7. THE YOGI AND THE PIZZA
The Yogi walked into the Zen Pizza Parlor and said: “Make me one with everything.” When the Yogi got the pizza, he gave the proprietor a $20 bill. The proprietor pocketed the bill. The Yogi said “Don’t I get any change?” The proprietor said, “Change must come from within.”

8. THE MONK
A new monk arrives at the old Italian monastery for his celibate life of shared poverty and prayer, and is assigned to help the other monks in copying the old texts by hand. He notices, however, that they are copying from copies, not the original manuscripts. So, the new monk goes to the head monk to ask him about this, pointing out that if there were an error in the first copy, that error would be continued in all of the subsequent copies. The head monk says, “We have been copying from the copies for centuries, but you make a good point, my son.” So, he goes down into the cellar with one of the copies to check it against the original. Hours go by and nobody sees him. So, one of the monks goes downstairs to look for him. Hearing sobbing coming from the back of the cellar, he finds the old monk leaning over one of the original books crying, and muttering between tears: “There’s an R! There’s an R!” He asks the old monk what’s wrong, and in a choked voice came the reply, “The original word isn’t “celibate” but “celebrate.”

9. MISSIONARIES
Anglican Archbishop Desmond Tutu, the 1984 Nobel Peace Prize winner from Cape Town, South Africa, tells the following: “There is a story, fairly well known, about when the missionaries came to Africa. They had the Bible and we, the natives, had the land. They said ‘Let us pray,’ and we dutifully shut our eyes. When we opened them, why, they now had the land and we had the Bible.”

10. CHILDREN’S DRAWINGS
A Kindergarten teacher was observing the children while they drew their art. She would occasionally walk around to see each child’s work. As she got to where one little girl was working diligently, the teacher asked what the drawing was.
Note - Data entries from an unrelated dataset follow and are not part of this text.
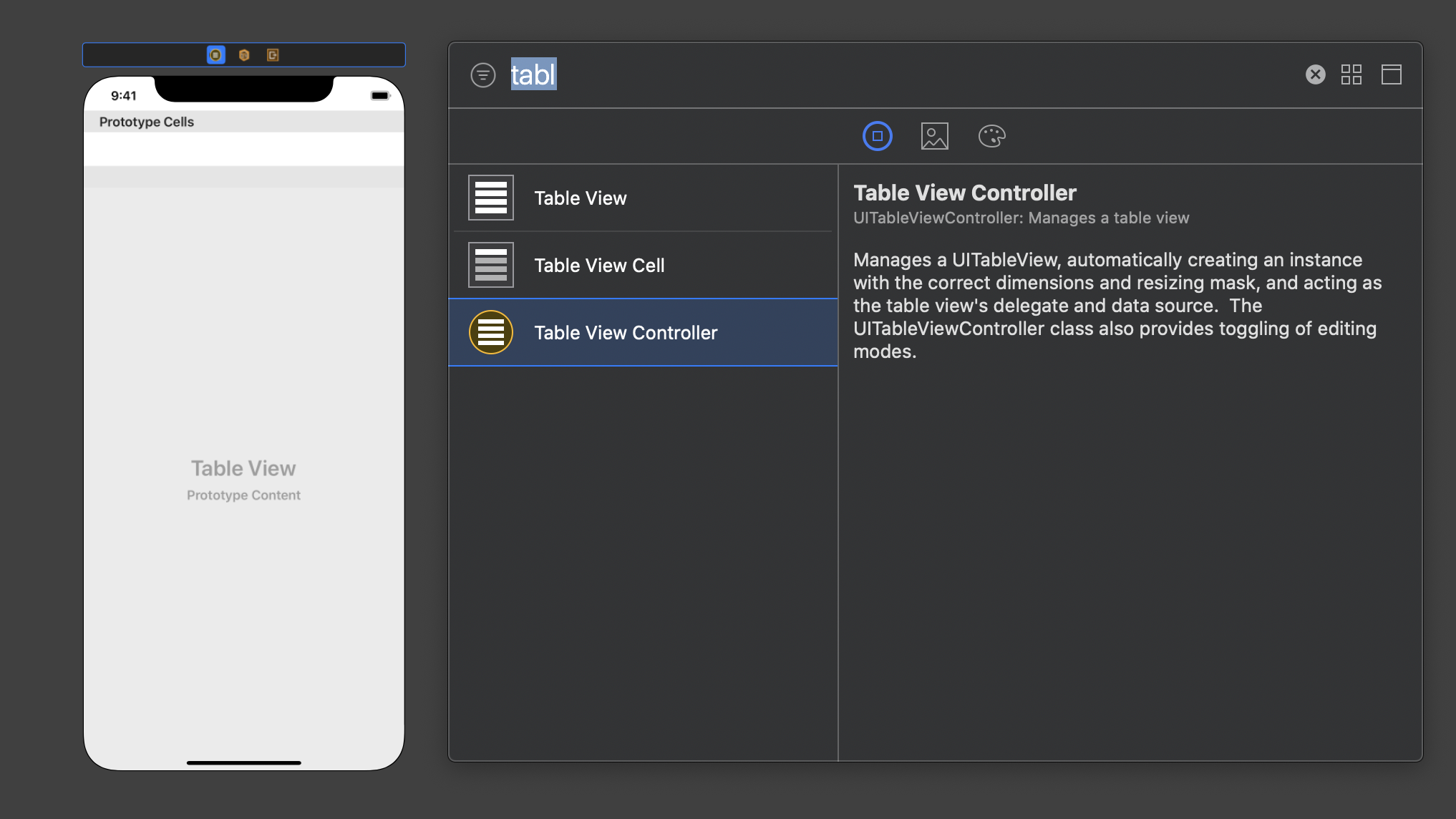Select Table View in the results list
The height and width of the screenshot is (819, 1456).
pyautogui.click(x=580, y=198)

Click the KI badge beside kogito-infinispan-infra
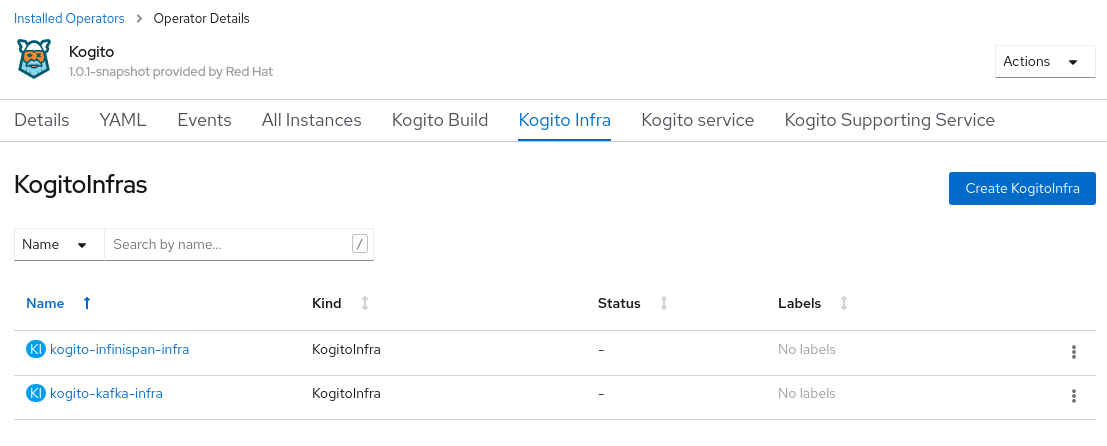[36, 349]
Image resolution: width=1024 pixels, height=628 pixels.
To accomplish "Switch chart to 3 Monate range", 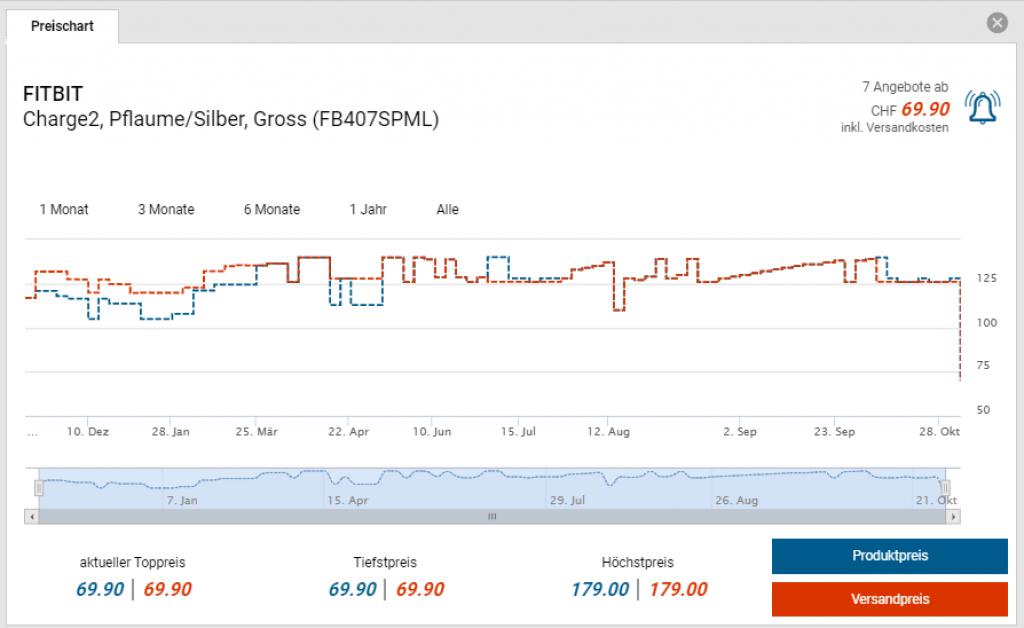I will 166,210.
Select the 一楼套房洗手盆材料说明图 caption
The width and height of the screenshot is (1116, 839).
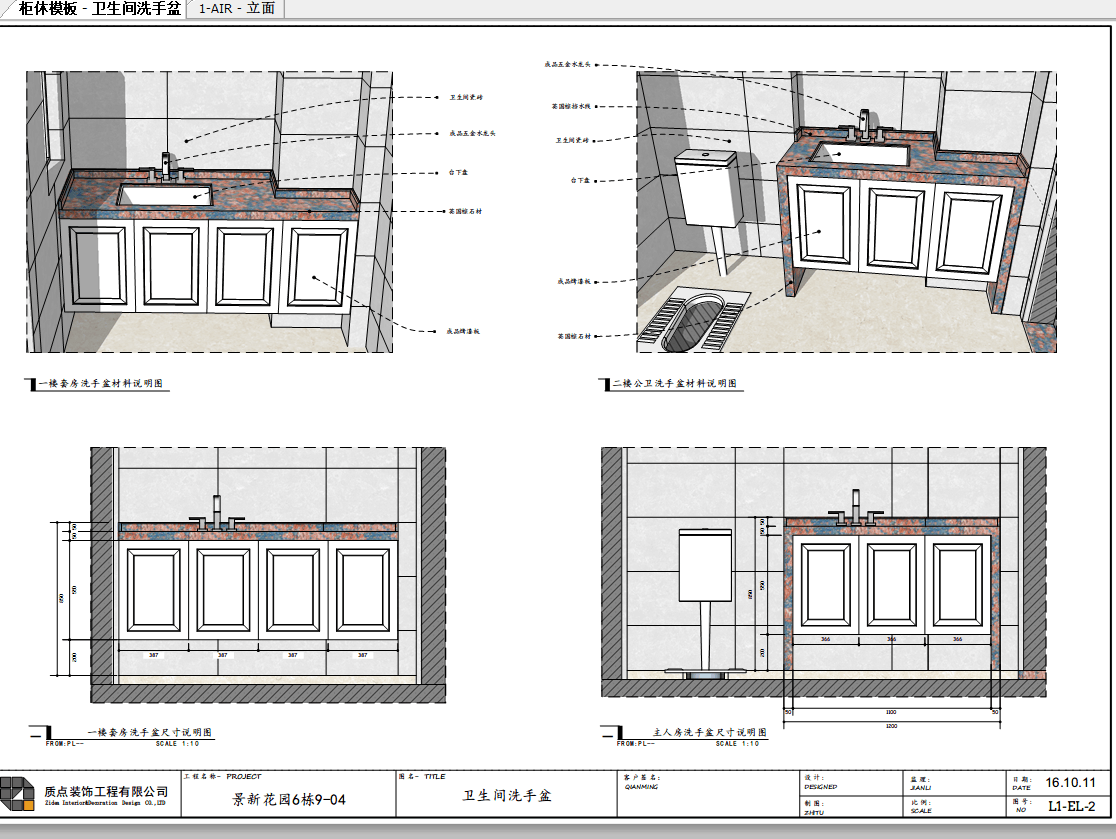100,383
The girl replied, “I’m drawing God.” The teacher paused and said, “But honey, no one knows what God looks like.” Without missing a beat or looking up from her drawing, the little girl replied, “They will in a minute.”

11. GRACE BEFORE MEALS
The Sunday School teacher asks, “Now, Johnny, tell me frankly: do you say prayers before eating?” “No sir,” little Johnny replies, “I don’t have to. My Mom is a good cook.”

12. SCHOOL LUNCH
The children were lined up in the cafeteria of a Catholic elementary school for lunch. At the head of the table was a large pile of apples. The nun had posted a note on the apple tray: “Take only ONE. God is watching.” Moving further along the lunch line, at the other end of the table was a large pile of chocolate chip cookies. A child had written a note, “Take all you want. God is watching the apples.”